Dr. Kupfer’s potential conflict of interest was exposed by Bernard Carroll, MD PhD, and has been investigated and publicized by Mickey Nardo, MD.

The APA investigated Dr. Kupfer’s activities, and in their report they acknowledged that he should have disclosed his interests, but they assured us all that no harm had been done.

Psychiatry has had its share of scandals in the past few years, and the response from the profession’s leadership has been remarkably consistent:  inconsequential censoring of the culprits, followed by a speedy return to business as usual.  The general attitude seems to be that the public memory is short; that the storm will blow over; and that all will be well.  And above all – there must be no admission of fundamental systemic problems within psychiatry itself.

And there was a time when those kinds of tactics worked.  But not any more.  Because now we have the Internet – and we have Mickey Nardo – who blogs as 1 boring old man.
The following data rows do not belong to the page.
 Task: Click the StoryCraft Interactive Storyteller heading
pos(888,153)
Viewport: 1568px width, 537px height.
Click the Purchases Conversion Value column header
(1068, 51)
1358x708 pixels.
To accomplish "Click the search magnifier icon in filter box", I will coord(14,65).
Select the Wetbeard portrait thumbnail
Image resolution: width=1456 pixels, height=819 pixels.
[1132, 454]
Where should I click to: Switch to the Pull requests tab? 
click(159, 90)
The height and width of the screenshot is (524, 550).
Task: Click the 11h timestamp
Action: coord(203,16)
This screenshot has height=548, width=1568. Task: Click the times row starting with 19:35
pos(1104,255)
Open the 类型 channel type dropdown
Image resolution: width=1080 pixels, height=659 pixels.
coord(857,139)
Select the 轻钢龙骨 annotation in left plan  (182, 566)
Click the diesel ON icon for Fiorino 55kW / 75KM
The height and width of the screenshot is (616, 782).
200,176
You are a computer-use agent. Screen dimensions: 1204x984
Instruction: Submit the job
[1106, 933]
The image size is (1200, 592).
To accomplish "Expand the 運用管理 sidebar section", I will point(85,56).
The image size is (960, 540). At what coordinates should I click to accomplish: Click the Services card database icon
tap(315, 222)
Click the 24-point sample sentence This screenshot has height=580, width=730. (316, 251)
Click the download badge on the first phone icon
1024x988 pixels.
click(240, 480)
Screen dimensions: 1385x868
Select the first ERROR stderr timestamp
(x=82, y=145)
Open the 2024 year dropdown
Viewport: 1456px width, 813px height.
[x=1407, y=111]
Dr. Nardo is not letting this thing go.  On January 21, he posted open letter to the APA.  The opening paragraph is compelling:

“It has been a dark time for psychiatry. Since the investigations of Senator Grassley exposed significant corruption and unseated three chairs of Psychiatry in 2008, there has been a series of disturbing exposures involving widespread ghost writing, guest authoring, and questionable clinical trial reporting; escalating widely publicized settlements by pharmaceutical companies involving psychoactive drugs and implicating prominent psychiatrists; charges of overmedication and entrepreneurialism; the drying up of the pharmaceutical pipeline; recurrent charges of ubiquitous Conflicts of Interest in high places; and an ongoing and divisive process that spanned the DSM-5 Revision process. Besides the gravity and frequency of the problems, their handling by the administrative levels in our specialty have played poorly in the eyes of the public and our currency is at an all time low.”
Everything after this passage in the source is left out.